Design of a simple PCR assay to detect the 4.3kb SV and analysis
of its distribution and association with pyrethroid resistance.
A PCR was designed to discriminate between mosquito samples with the
4.3kb structural variant and those without, consisting of 3 primers. Two
primers (4.3kb_INSL_F: GGG GCG CTT TAG TTG AGA T and 4.3kb_INSR_R:
CAC GTT TCA AGT GCA GGT GA) form a pair flanking the insertion but, due
to the size of the insertion, amplify only for samples lacking the
insertion, to produce a 281bp amplicon. A third primer (4.3kb_INS_R:
CAT ACG CCT CTC CAG CAT GGA) binding within the structural variant forms
a pair with 4.3kb_INSL_F to give a 780bp product only from samples
containing the insertion. PCR amplification was done using the Kapa Taq
PCR kit (Kapa Biosystems) with a 15µl reaction mix composed of 10x
buffer A, 0.75µl of 25mM MgCl2, 0.12µl of 25mM dNTPs,
0.51µl of each primer, 0.12µl of Kapa Taq enzyme, 10.49µl of deionised
water and 1ul of genomic DNA. Thermocycler conditions were:
pre-denaturation at 95 °C for 5 minutes; 35 cycles of denaturation at
94°C for 30 seconds, annealing at 60°C for 30 seconds, extension at 72°C
for 1 minute; a final extension at 72°C for 5 minutes. PCR products were
separated by (1.5%) agarose gel electrophoresis, stained with Midori
Green Advance DNA Stain (Nippon Genetics Europe GmbH) and visualised on
a UV transilluminator.

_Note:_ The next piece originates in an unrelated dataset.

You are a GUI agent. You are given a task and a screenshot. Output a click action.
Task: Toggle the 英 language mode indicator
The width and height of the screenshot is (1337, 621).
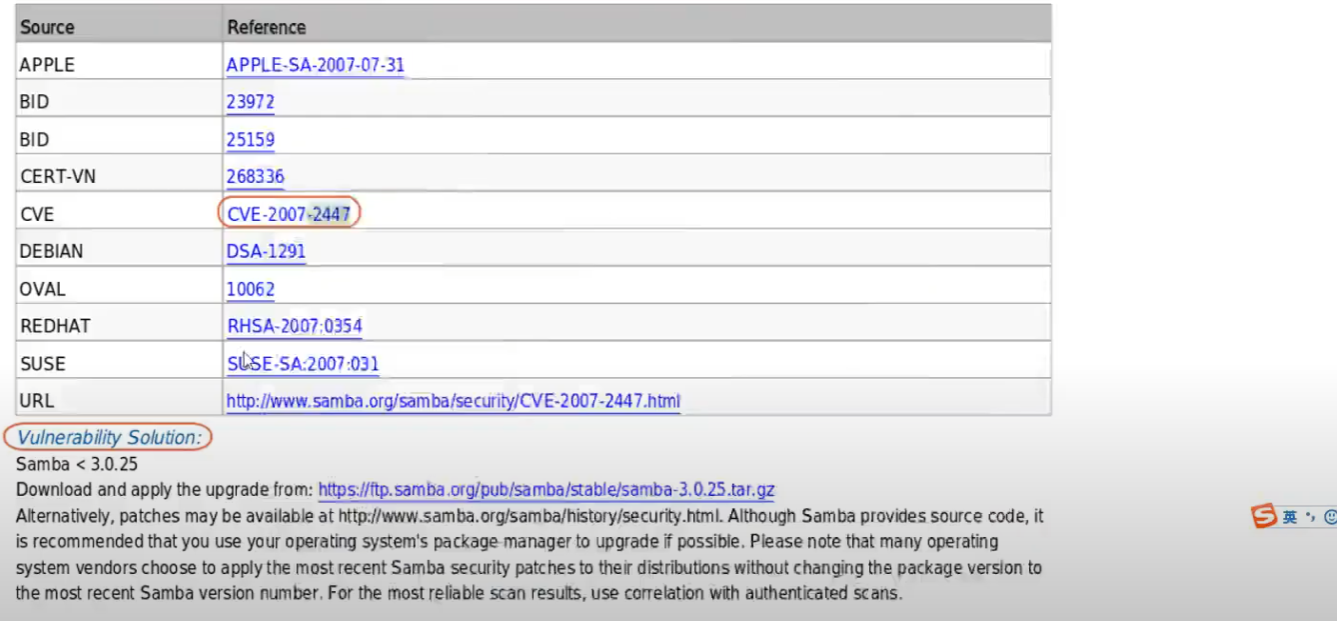coord(1290,517)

After optimisation, these assays were used to
investigate any possible association between this structural variant and
pyrethroid resistance using field F1 and laboratory
mosquitoes by genotyping mosquitoes dead and alive after insecticide
bioassays.
The spatio-temporal distribution of this structural variant in An.
funestus s.s. populations collected in different location across Africa
(Ghana, Cameroon, Kenya, Uganda, Tanzania, and Mozambique) was
investigated. Genomic DNA samples from previous collections from across
Africa (Weedall et al., 2020) were also used.